By CHELSI MOY of the Missoulian

Though the announcement that Pennsylvania Sen. Bob Casey Jr. was backing Sen. Barack Obama’s presidential bid dominated national political airwaves Friday, Missoula had its own big endorsement.

News that Mayor John Engen endorsed Obama was first reported in Chris Cillizza’s political blog “The Fix” in the Washington Post.

Cillizza’s post examines Montana’s political landscape and tries to conclude whether Obama or Sen. Hillary Clinton has a better chance of pulling off a win in the Big Sky state.

Both Clinton and Obama will be in Montana next weekend, campaigning in advance of the state’s June 3 Democratic primary. Clinton’s husband, former President Bill Clinton, is scheduled to campaign in the state Tuesday.

Cillizza compares the heated presidential primary to Montana’s Democratic primary for U.S. Senate in 2006 between then-state Senate president Jon Tester and state Auditor John Morrison.

“Tester’s path to victory in the primary was built on a huge margin in Missoula County n an area dominated by the college-town of Missoula where the University of Montana is located,” Cillizza writes.
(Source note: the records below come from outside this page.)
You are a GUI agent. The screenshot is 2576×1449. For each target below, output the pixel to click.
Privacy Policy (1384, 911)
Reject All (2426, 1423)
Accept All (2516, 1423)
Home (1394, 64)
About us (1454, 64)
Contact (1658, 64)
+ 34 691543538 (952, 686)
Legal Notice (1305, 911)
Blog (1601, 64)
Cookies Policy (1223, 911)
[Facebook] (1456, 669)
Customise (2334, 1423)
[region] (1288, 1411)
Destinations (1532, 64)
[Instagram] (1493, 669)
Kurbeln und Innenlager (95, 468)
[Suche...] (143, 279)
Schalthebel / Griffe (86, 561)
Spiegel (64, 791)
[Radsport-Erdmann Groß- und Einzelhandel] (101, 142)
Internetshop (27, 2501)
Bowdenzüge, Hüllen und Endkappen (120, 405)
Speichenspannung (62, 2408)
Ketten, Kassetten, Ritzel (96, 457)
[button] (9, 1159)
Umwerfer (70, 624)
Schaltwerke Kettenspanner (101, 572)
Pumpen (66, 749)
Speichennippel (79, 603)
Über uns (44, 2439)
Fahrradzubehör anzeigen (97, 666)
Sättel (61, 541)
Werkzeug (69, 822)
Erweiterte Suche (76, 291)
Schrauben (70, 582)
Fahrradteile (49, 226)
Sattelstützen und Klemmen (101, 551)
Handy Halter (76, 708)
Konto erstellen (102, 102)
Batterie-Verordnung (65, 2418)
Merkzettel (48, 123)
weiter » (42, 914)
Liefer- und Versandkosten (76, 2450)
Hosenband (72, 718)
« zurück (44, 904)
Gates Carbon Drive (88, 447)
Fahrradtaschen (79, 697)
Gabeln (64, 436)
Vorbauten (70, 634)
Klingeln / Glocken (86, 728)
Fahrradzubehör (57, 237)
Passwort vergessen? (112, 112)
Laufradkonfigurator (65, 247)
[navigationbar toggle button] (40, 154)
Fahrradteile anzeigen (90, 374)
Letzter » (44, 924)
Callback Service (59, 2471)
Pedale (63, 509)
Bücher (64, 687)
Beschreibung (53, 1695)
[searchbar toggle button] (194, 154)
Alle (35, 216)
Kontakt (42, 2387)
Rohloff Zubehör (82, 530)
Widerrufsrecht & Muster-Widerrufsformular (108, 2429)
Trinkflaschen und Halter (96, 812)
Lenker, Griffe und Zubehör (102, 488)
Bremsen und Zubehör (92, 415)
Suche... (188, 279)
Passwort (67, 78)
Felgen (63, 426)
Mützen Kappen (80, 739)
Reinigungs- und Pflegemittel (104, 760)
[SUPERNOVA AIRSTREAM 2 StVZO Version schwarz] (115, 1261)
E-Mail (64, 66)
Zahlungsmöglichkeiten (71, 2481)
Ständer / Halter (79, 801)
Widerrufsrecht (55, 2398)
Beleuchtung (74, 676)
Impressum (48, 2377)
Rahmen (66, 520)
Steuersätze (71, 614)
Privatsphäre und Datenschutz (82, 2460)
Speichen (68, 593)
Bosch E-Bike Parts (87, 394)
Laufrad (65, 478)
He goes on to say, “In many ways, Tester’s primary win is a blueprint for how Obama hopes to carry the state. Obama has shown considerable strength on college campuses over the nomination fight and has been actively organizing in Missoula for quite some time. Obama also has the support of Missoula Mayor John Engen, a popular and influential figure in the city.”

Engen was at lunch on Monday with organizers of the Obama campaign when he told them that he would endorse the Illinois senator.

Though Engen said he holds both candidates in high esteem, the “inclusive message of change and vision and energy that Obama delivers time after time after time is inspiring to me,” Engen said Friday.

He compared Obama’s energy to that of Tester’s.

Cillizza goes on to say that Clinton may do well in places like Silver Bow and Cascade counties because of the number of blue-collar workers who may be “attracted to the New York Senator’s message on middle-class voters and their economic struggles.”